Good morning,
I have been tinkering with Xen for the past couple months, looking to
use it as the base of our new cluster infrastructure. So far I've had
significant success with it, performance is great, live migrations are
awesome.
However, as I've continued to get the Xen0 infrastructure set up the
way I would prefer, I've finally run into a wall that I can't seem to
get by, so I am tossing out a plea for assistance here on the xen-users
list. It seems as if the visible error I am receiving has been discussed
before on the list, but perhaps not to the satisfactory resolution to
all involved.
That's right, I have the infamous:
Error: Device 769 (vbd) could not be connected. Backend device
not found.
error. Woohoo.
A little bit about my cluster setup... a bunch (currently 12, but more
on the way) of Dell OptiPlex GX240s (2GB of RAM each, currently
allocating ~64MB for each Xen0, and have more than enough allocated to
each XenU, but not all, so I can double-and-triple-up XenUs when I am
testing stuff), 2.4GHz P4 CPUs, and hard disks in each node ranging from
30GB - 40GB in capacity. Gig-E interconnect amongst all nodes.

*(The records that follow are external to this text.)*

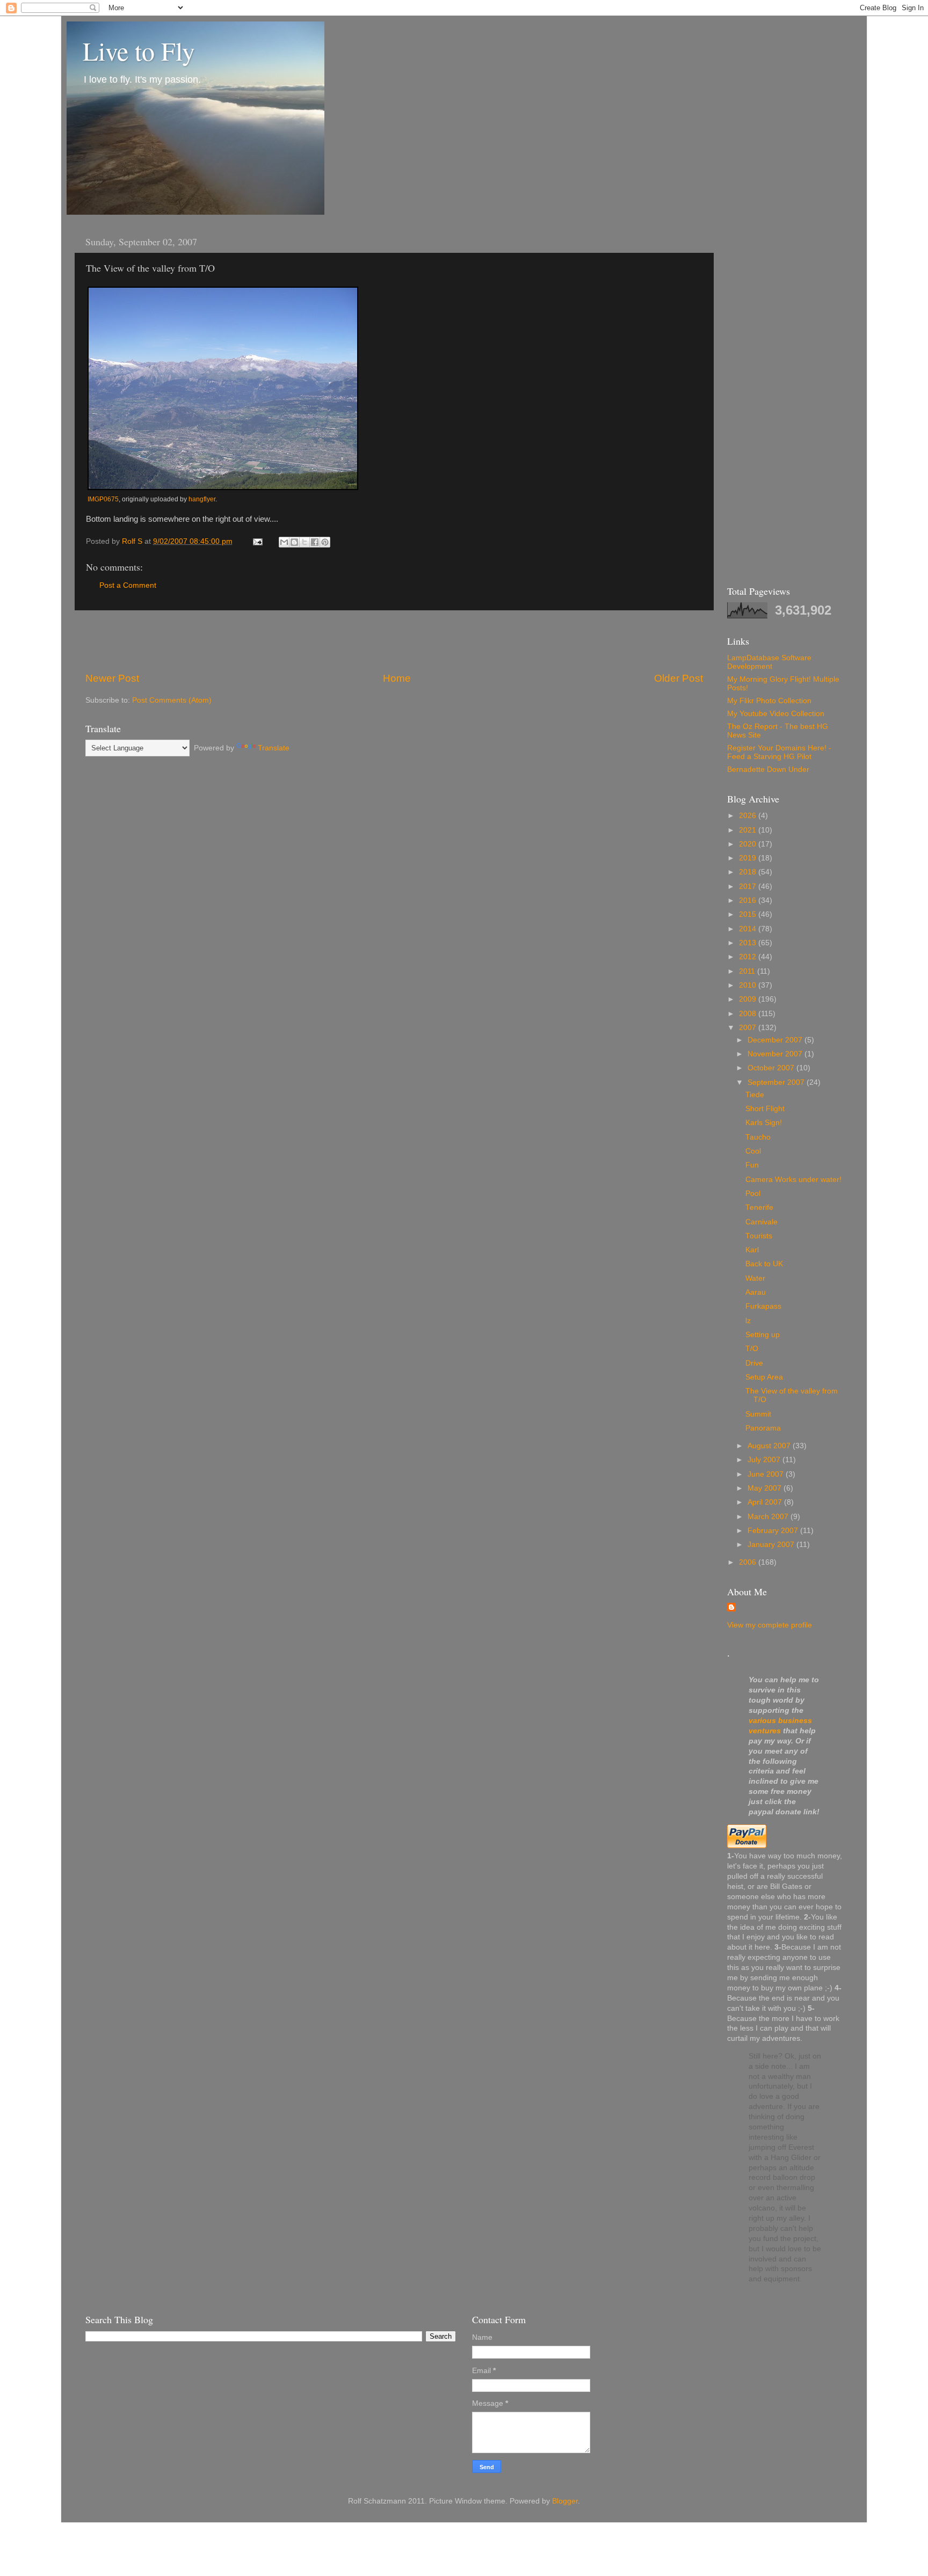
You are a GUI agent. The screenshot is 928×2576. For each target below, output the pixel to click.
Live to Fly (139, 50)
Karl (752, 1250)
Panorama (763, 1428)
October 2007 (772, 1068)
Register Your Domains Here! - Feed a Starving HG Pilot (779, 752)
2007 (748, 1028)
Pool (752, 1194)
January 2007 (772, 1545)
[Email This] (284, 542)
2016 (748, 900)
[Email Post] (257, 541)
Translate (273, 748)
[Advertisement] (394, 641)
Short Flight (765, 1109)
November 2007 (776, 1054)
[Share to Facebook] (314, 542)
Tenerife (759, 1207)
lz (748, 1321)
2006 (748, 1562)
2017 (748, 886)
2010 (748, 985)
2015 (748, 914)
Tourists (758, 1236)
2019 (748, 858)
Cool (753, 1151)
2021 (748, 830)
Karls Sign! (763, 1123)
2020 (748, 844)
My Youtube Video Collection (775, 714)
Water (755, 1278)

I'm using Xen 3.0.1, as that is the version I've had the most success
with. I am now working with a custom-compile set of 2.6.12.6 3.0.1
Xen0/XenU kernels as I needed to enable stuff like kernel-based NFS.
Debian Testing is my base distro.
My working setup utilizes an NFS mount which contains all the images
and config files I use in Xen... saves and live migrations also go
through here.
And all works fine and dandy. In fact the current NFS server is
located on a machine with only 100Mb ethernet, and I have been very
impressed with the overall responsiveness when migrating.
My problem has cropped up when I decided I wanted to try and do
something about some of the unused disk space on each of my Xen0
machines (I'm only using 6GB root + 2GB swap, out of ~40GB on each
machine, as I wanted to play around with some fancy network accessible
storage solutions), so I allocated the remaining 20-30GB on each machine
to a partition, formatted it, and then proceeded to setup PVFS2 (version
1.5.1).. I seemed to get that up without a hitch... 4 I/O servers, 4
metadata servers (on the same machines as the I/O servers), and balanced
out clients across all my machines (currently about 12).
I'm using the 2.6 kernel PVFS2 module so I can have it mounted just
like a real filesystem, so I can use regular utilities and whatnot. I've
got a nice 110GB block of space via my PVFS2 mount point, and thought it
would be neat to see how well my Xen operations would work out of the
PVFS2 storage vs. the NFS storage. So I copied the necessary files over,
updated my Xen config .sxp files, and gave it a go. That's when I first
got that dreaded error.
As for current debugging efforts... I've gone ahead and allocated up
to 128 loopback devices, as was the popular suggestion in the thread I
found on this list. (loop_max=128 on the appropriate line in grub). A
"dmesg | grep loop" indicates this was successful, and /dev/ lists 128
loop devices.
However, does not fix my problem. The error persists.
I also tried changing how Xen looks for my XenU images... in the
config file (as they work via NFS), I access the disks via the "file:"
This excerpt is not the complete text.